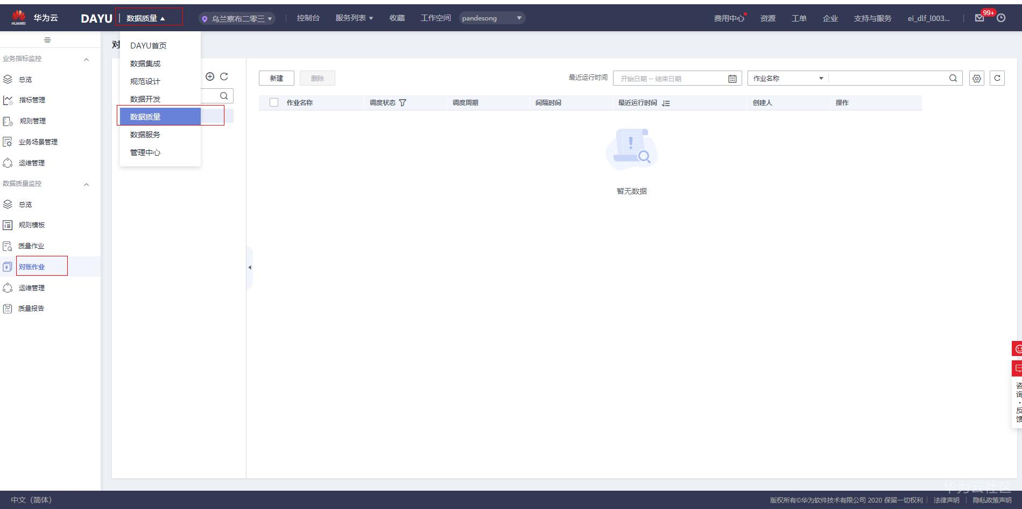
Task: Click the magnifier icon to search job names
Action: pos(952,78)
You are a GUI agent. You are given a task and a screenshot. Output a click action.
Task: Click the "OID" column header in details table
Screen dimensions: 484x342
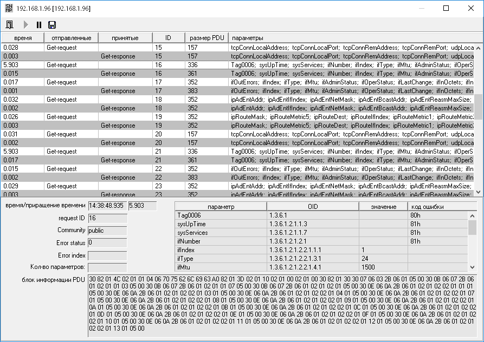coord(313,206)
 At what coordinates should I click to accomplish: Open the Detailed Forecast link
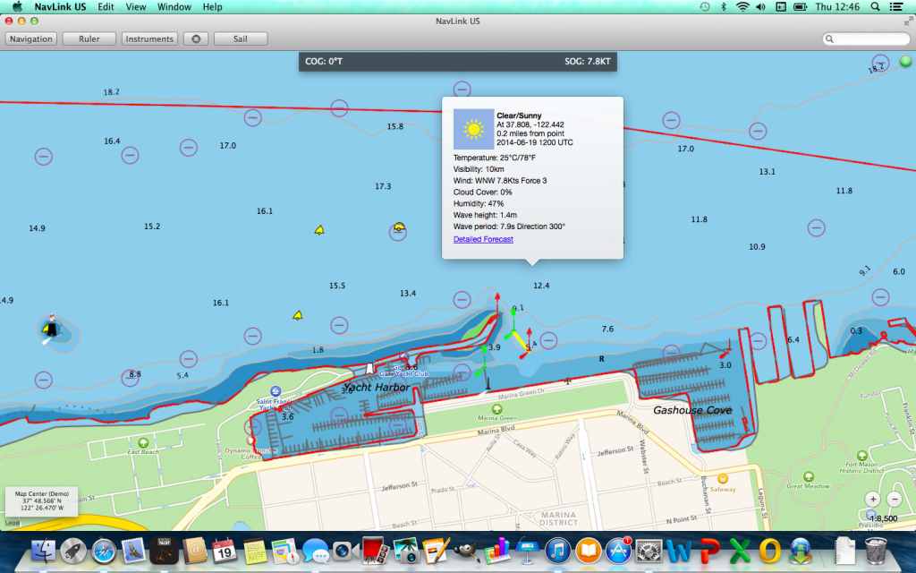[x=483, y=239]
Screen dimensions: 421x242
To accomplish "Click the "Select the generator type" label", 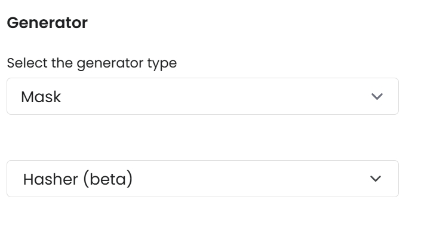I will coord(91,63).
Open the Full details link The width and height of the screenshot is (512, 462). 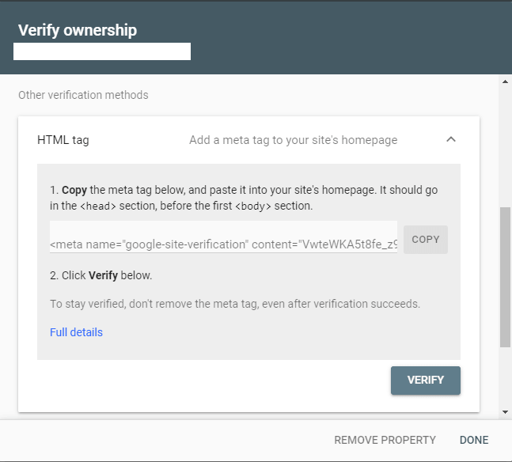76,332
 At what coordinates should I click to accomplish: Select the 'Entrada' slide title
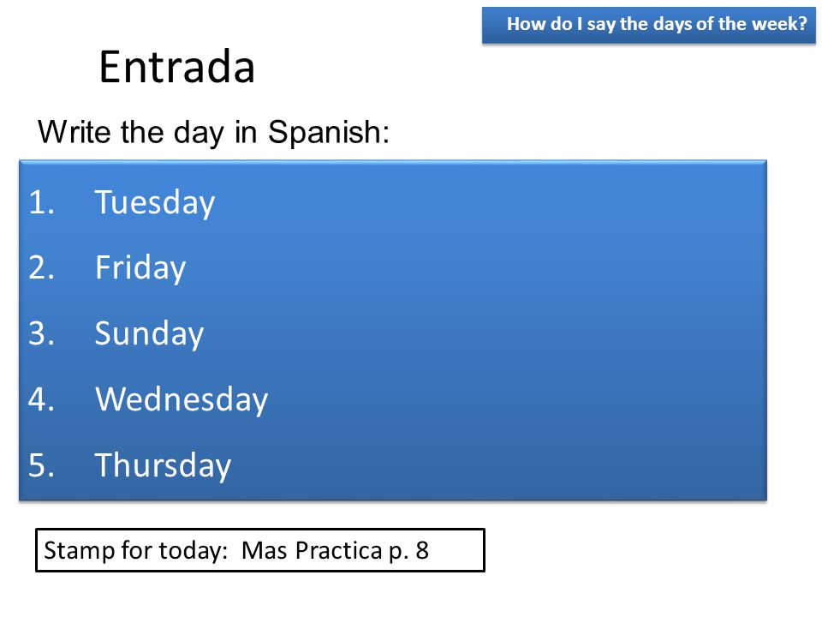[176, 67]
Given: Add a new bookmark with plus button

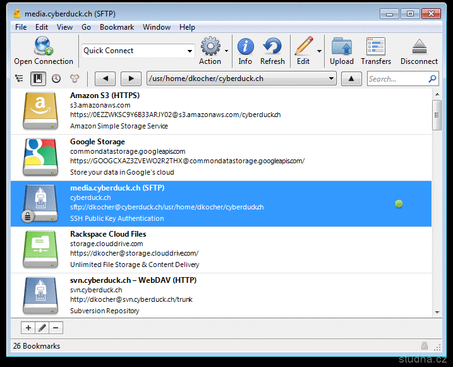Looking at the screenshot, I should 28,328.
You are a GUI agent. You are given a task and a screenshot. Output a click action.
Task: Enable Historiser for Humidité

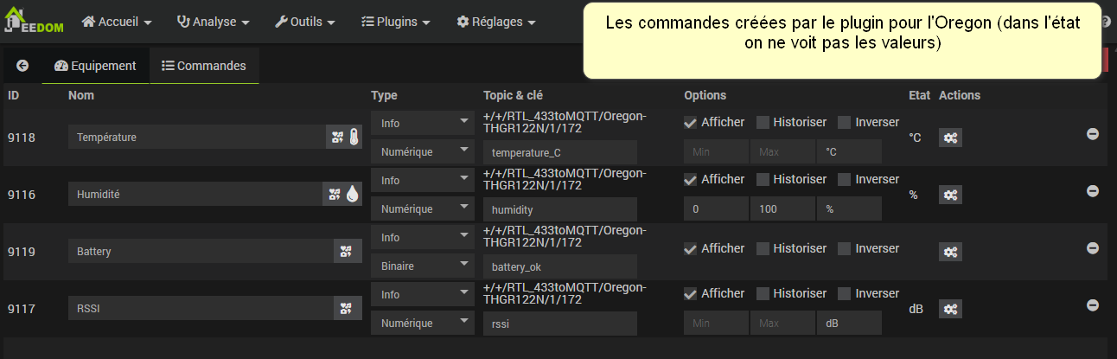[x=763, y=180]
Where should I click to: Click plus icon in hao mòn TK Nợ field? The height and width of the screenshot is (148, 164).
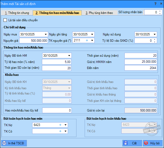[x=60, y=125]
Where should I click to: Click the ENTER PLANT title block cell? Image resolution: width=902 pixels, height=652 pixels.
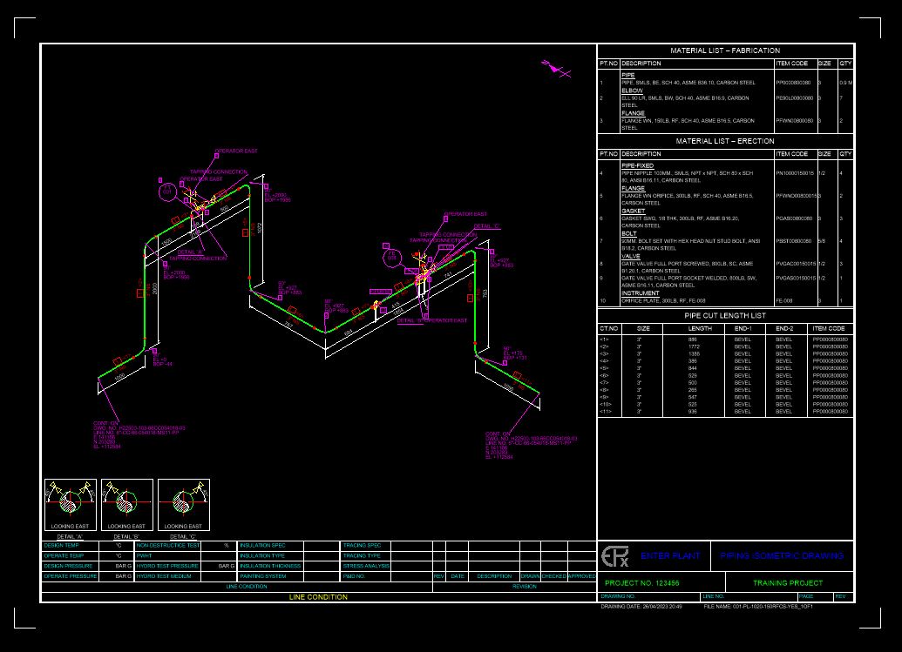tap(670, 555)
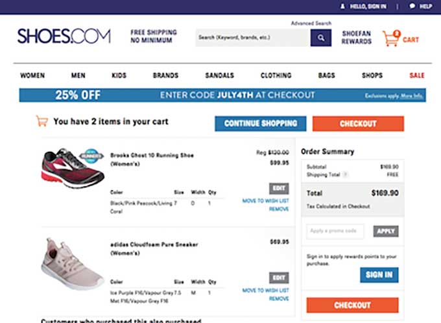Image resolution: width=441 pixels, height=323 pixels.
Task: Click the Advanced Search link
Action: [311, 23]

EXERCISE OBJECTIVE: Write the lines of the items from the line with "At what coordinates should I click to accomplish: Select" up to and including the line with "[x=60, y=125]" as a JSON list of strings, one string per line, with blank lines and pictures left out.

SOLUTION FOR THIS TASK:
[
  " At what coordinates should I click to accomplish: Select the 'Entrada' slide title",
  "[176, 67]",
  "Given: Add a new bookmark with plus button",
  "Looking at the screenshot, I should 28,328.",
  "You are a GUI agent. You are given a task and a screenshot. Output a click action.",
  "Task: Enable Historiser for Humidité",
  "[x=763, y=180]",
  "Where should I click to: Click plus icon in hao mòn TK Nợ field? The height and width of the screenshot is (148, 164).",
  "[x=60, y=125]"
]